— start of Document —

Hi, Prabhjot.
IIUC, the main reasons why the community has not previously considered
supporting join hints only in batch mode are as follows:
1. In batch mode, multiple join type algorithms were implemented quite early
on, and
2. Stream processing represents a long-running scenario, and it is quite
difficult to determine whether a small table will become a large table after a
long period of operation.
However, as you mentioned, join hints do indeed have their significance in
streaming. If you want to support the implementation of "join hints + broadcast
join" in streaming, the changes I can currently think of include:
1. At optimizer, changing the exchange on the small table side to broadcast
instead of hash (InputProperty#BROADCAST).
2. Unknown changes required at the table runtime level.
You can also discuss it within the community through JIRA, FLIP, or the dev
mailing list.
--
Best!
Xuyang
At 2024-02-02 00:46:01, "Prabhjot Bharaj via user" <[email protected]>
wrote:
Hi Feng,
Thanks for your prompt response.
If we were to solve this in Flink, my higher level viewpoint is:
1. First to implement Broadcast join in Flink Streaming SQL, that works across
Table api (e.g. via a `left.join(right, <predicate>, join_type="broadcast")
2. Then, support a Broadcast hint that would utilize this new join based on the
hint type
What do you think about this ?
Would you have some pointers on how/where to start on the first part ? (I'm
thinking we'd have to extend the Broadcast state pattern for this purpose)

— end of Document —

• Short task A:
In the records, put the lines starting at the line that contains "The width and" and ending at the line that contains "pyautogui.click(x=207, y=828)" into a Markdown table with the columns Number and Record line, one row per line and blank lines omitted. Leave the pictures out.

— start of Records to process —

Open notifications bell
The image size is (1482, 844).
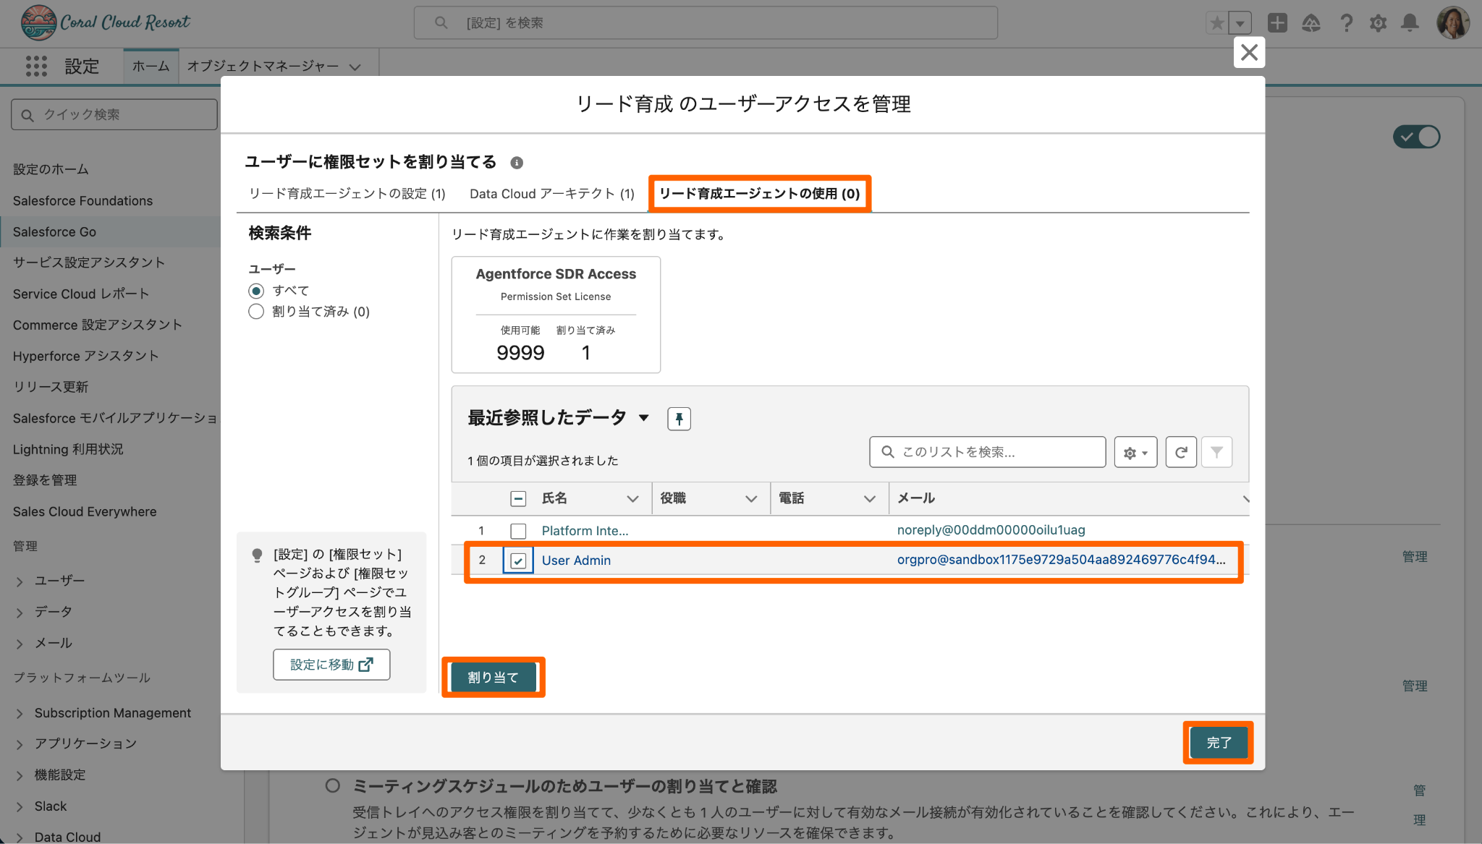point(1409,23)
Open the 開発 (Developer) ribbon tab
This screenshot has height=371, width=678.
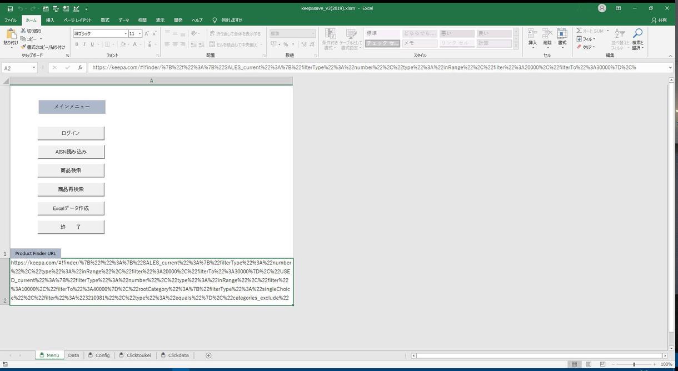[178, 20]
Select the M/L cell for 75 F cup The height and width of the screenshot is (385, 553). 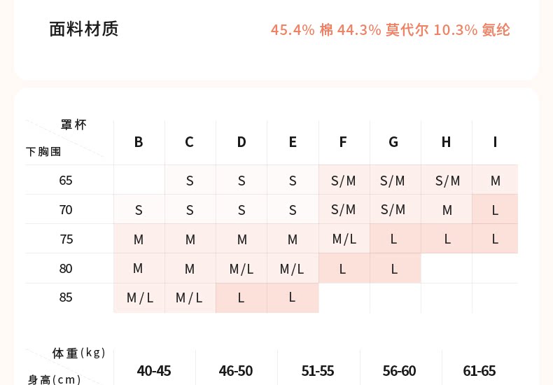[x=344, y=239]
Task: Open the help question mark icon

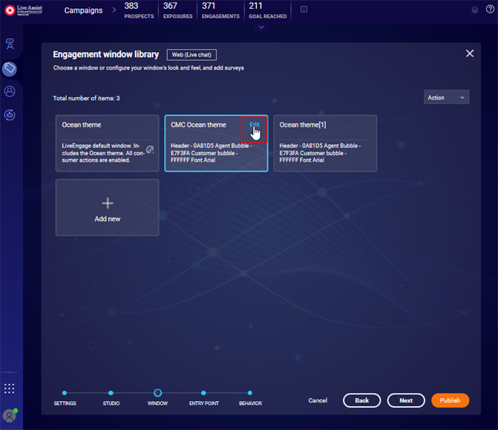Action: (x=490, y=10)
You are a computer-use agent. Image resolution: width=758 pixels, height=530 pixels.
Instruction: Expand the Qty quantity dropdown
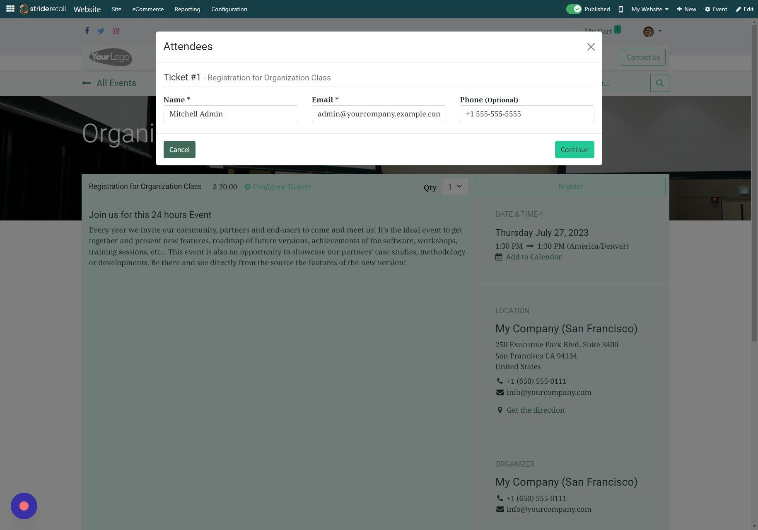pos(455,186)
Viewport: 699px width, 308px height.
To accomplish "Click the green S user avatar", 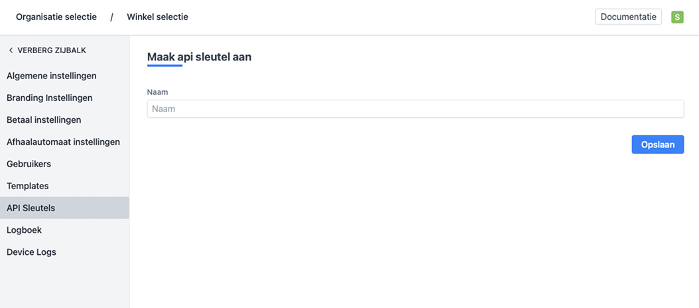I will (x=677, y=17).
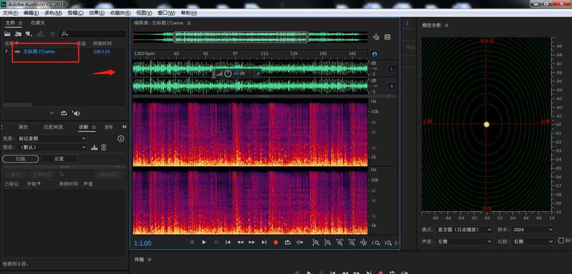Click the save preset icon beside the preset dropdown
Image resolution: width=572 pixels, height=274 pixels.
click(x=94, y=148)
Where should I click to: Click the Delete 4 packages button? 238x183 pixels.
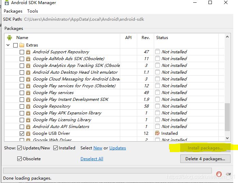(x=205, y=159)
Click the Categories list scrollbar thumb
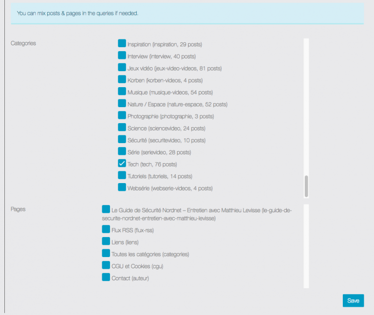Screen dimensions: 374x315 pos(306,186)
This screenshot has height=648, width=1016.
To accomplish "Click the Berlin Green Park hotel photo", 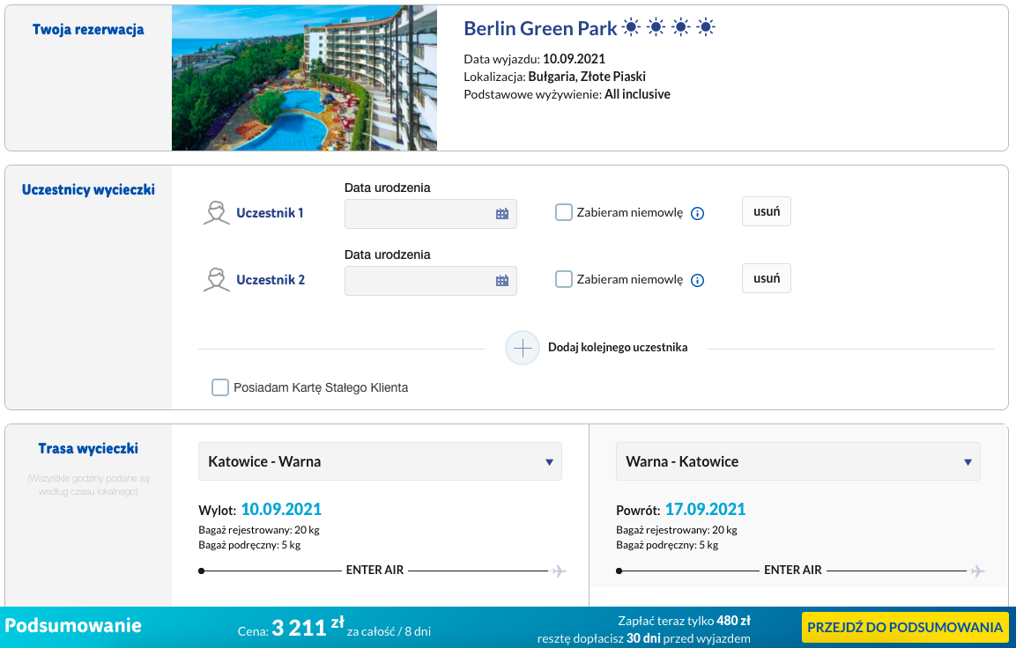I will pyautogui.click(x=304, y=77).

— end of Records to process —
— start of Records to process —

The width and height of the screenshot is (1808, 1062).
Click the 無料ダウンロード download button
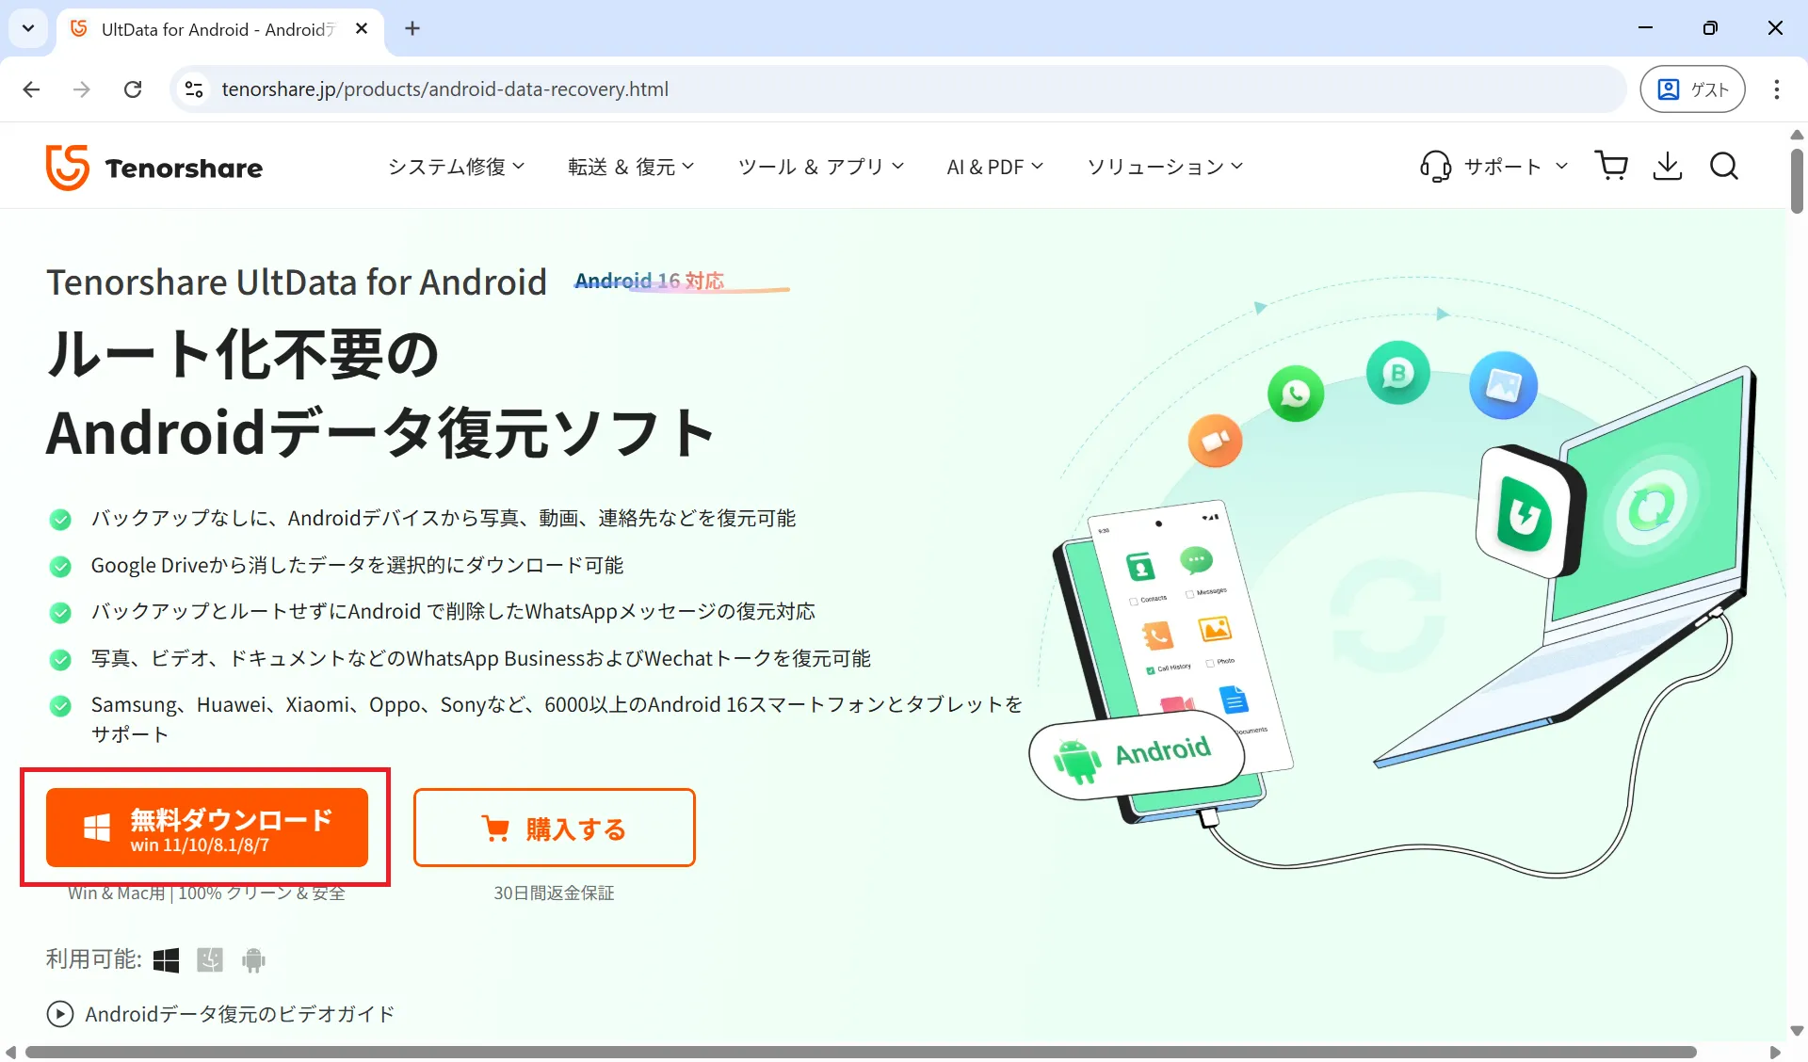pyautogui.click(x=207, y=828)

— end of Records to process —
— start of Records to process —

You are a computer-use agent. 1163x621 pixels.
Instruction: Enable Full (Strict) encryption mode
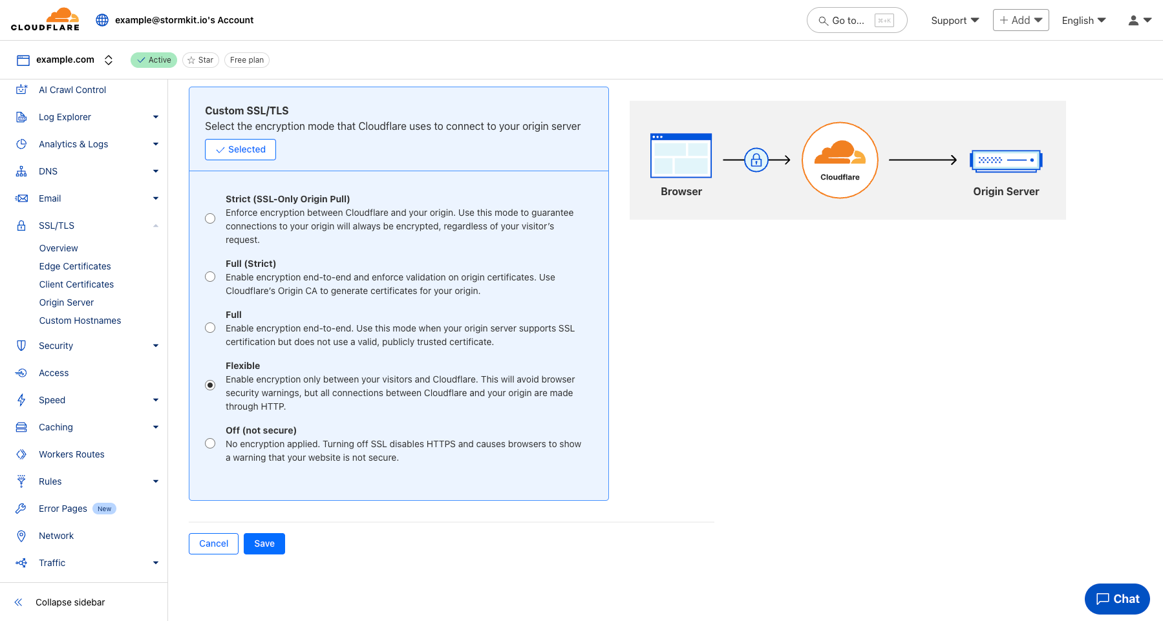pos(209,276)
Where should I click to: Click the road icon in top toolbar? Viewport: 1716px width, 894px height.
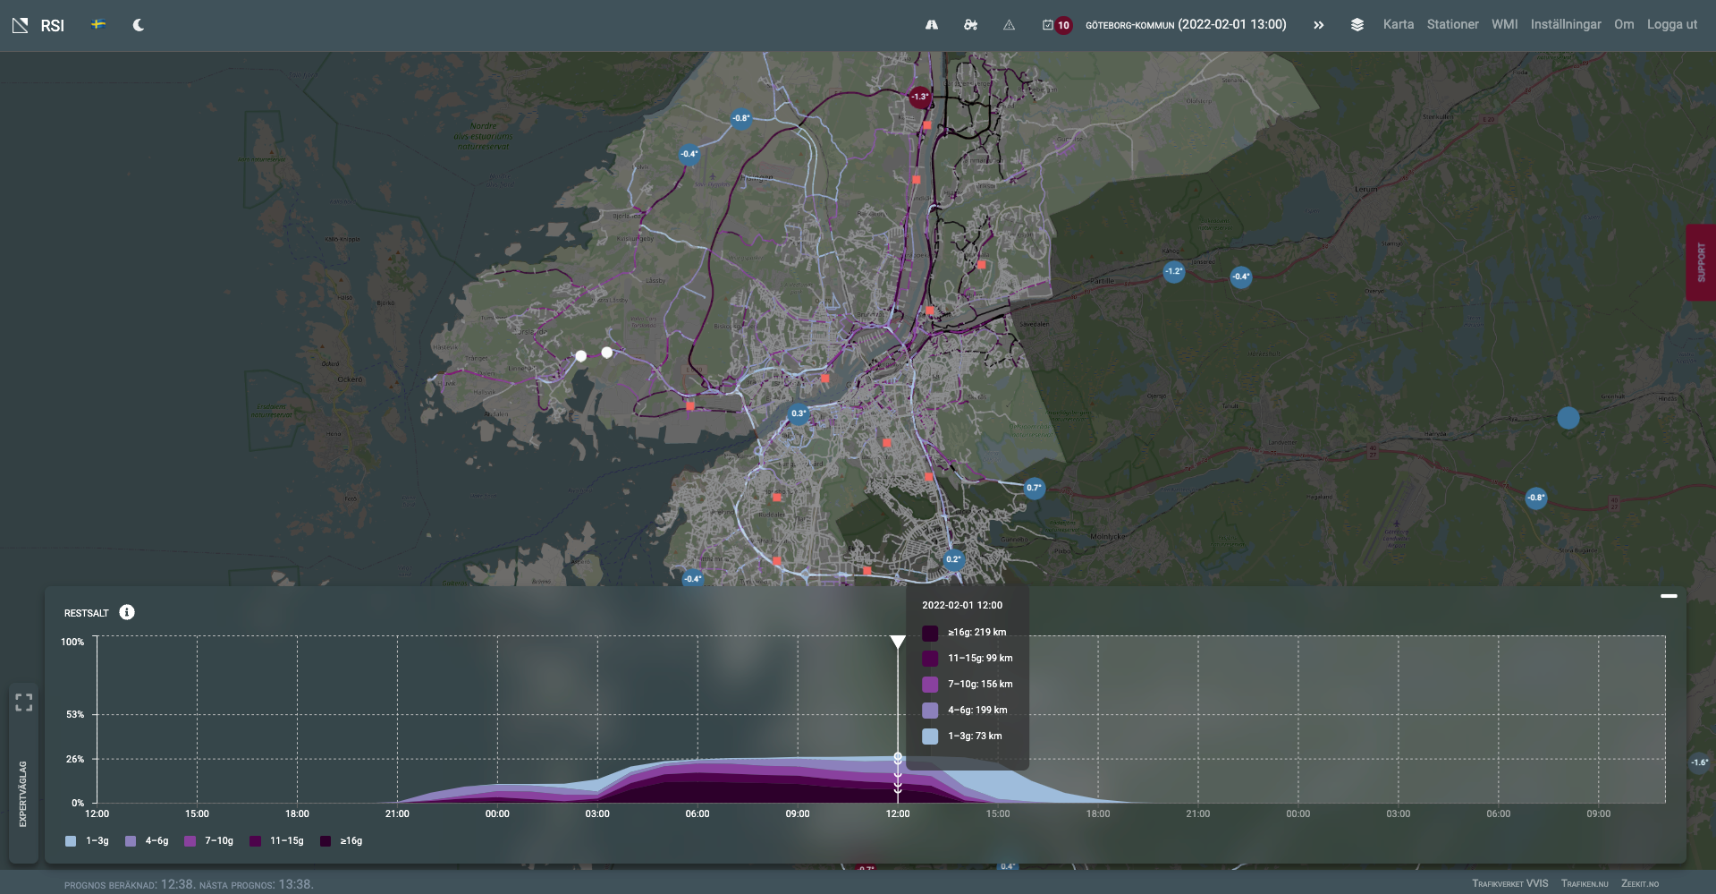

— end of Records to process —

• Short task B:
Answer these questions about the thread on Flink join hints:
(i) Whom does the quoted message from Prabhjot Bharaj greet?
(ii) Which input property does Xuyang name for changing the exchange on the small table side at the optimizer?
(iii) Through which channels does Xuyang suggest discussing the idea within the community?

• Full response A:
| Number | Record line |
|---|---|
| 1 | The width and height of the screenshot is (1808, 1062). |
| 2 | Click the 無料ダウンロード download button |
| 3 | pyautogui.click(x=207, y=828) |

• Full response B:
(i) Feng.
(ii) InputProperty#BROADCAST, replacing hash with broadcast.
(iii) JIRA, FLIP, or the dev mailing list.